WHAT YOU WILL DO: What is needed is the number of lines below that contain the string "agent", with no other text.

Saved entries
◆ ◆ ◆ ◆ ◆ ◆ ◆

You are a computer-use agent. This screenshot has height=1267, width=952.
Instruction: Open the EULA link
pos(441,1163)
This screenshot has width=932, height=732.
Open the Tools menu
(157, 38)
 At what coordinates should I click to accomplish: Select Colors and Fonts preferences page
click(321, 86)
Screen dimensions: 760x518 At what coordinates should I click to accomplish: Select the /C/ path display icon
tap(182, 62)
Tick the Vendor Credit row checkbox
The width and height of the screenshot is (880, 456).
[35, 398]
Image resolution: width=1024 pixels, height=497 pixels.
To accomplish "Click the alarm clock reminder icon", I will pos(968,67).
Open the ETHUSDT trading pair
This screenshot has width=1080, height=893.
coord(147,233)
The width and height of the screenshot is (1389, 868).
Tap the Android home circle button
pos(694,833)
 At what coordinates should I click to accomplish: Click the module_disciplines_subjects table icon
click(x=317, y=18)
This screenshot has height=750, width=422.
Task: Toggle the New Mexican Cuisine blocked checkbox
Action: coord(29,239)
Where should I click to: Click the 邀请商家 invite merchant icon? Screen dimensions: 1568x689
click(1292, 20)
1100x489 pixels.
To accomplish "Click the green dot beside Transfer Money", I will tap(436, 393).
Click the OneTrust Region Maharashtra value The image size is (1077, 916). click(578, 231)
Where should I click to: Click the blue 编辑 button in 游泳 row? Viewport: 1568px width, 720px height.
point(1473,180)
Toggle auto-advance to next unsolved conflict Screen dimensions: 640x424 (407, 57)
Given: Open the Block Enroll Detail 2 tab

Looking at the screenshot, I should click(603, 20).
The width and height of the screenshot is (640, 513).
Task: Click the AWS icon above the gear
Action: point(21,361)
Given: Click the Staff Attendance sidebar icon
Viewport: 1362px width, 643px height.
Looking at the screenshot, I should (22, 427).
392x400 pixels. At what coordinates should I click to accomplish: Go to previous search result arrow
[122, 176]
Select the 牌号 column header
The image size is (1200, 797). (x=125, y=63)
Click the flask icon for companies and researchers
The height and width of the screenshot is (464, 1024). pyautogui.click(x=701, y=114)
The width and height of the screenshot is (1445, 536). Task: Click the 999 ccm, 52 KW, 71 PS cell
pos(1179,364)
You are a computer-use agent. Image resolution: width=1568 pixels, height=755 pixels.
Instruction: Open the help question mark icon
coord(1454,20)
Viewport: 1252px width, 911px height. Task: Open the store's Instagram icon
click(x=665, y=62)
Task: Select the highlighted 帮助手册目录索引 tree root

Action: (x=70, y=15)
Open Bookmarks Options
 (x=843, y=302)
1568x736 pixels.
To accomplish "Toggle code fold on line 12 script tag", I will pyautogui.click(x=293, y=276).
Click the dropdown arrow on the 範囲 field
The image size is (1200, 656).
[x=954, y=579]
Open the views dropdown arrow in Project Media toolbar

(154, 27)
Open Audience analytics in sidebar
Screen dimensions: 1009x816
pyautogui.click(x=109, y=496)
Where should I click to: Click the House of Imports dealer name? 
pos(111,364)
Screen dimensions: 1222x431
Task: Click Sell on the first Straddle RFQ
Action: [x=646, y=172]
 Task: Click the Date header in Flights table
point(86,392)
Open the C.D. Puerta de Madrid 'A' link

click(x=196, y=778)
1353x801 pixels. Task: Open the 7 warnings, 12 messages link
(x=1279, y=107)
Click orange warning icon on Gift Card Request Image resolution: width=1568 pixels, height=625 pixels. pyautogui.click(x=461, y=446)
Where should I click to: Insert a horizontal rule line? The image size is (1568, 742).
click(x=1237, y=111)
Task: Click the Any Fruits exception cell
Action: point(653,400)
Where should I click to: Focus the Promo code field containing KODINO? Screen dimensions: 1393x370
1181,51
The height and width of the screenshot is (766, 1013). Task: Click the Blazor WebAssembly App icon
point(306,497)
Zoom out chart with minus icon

◆ ◆ ◆ ◆ ◆ ◆ ◆

SOLUTION TO THE PROBLEM: 2